While Siri gets most of the words right, sometimes she struggles with grammar and words that are pronounced alike — such as to, too and two. Or what I mumble. I admit that I don’t always speak clearly. In fact, when I say, “This is Dan,” people sometimes hear, “This is Stan,” because I don’t pause long enough before saying my name.

I was discussing this problem with a friend of mine, who spends a considerable number of hours in the car each week, traveling from one job to another. He said he dictates emails and text messages on his phone constantly to make use of his travel time.

“Hey, be careful when you’re dictating, particularly when you’re driving,” he cautioned.

“Why?” I asked.

“Well, you know that thing picks up everything you say, right?”

“Yeah?” I asked, tilting my head to the side and waiting for a punch line.

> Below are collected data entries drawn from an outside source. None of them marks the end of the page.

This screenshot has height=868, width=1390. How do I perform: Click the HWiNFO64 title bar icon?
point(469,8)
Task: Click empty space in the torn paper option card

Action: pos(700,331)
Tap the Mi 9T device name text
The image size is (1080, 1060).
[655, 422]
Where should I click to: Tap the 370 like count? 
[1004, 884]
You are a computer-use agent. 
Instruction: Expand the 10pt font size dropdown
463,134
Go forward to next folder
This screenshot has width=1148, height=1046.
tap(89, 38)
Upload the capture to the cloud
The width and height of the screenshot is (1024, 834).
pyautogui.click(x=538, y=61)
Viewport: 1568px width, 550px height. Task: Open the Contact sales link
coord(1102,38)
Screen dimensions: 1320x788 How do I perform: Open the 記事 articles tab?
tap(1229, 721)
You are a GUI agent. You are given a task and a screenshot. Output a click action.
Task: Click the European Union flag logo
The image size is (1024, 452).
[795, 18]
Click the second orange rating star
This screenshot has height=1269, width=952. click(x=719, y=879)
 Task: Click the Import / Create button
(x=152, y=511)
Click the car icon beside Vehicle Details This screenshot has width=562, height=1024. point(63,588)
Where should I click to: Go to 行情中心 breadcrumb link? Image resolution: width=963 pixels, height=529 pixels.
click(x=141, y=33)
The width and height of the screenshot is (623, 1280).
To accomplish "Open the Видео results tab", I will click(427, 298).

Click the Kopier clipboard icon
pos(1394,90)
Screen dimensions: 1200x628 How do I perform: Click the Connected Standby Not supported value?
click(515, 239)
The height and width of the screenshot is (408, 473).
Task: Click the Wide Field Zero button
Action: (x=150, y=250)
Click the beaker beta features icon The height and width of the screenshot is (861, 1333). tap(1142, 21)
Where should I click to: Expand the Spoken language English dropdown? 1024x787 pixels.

“The other day I was driving and I sent an email that went something like this:

“Dear Mr. Jones, I got your response to my invoice and … oh, so you thought cutting me off in my lane was a good idea? And you didn’t even use your blinker. Where’d you get your license? … I was wondering if we might discuss the additional cost of gas which, as you know, is … that’s how I would drive if I had a death wish, too … climbing. Anyway, I’m happy to discuss by phone or at a … thanks for sharing your music with us. That’s what we all want to hear when we’re at a traffic light, your music. Isn’t that how we got some dictators to surrender, by playing that kind of music outside their presidential estates? … meeting. OK, so give me a call when you have a chance.”

While he said that was a slight exaggeration, he realized something was amiss when someone wrote back, “OK, next time I’ll use my blinker.”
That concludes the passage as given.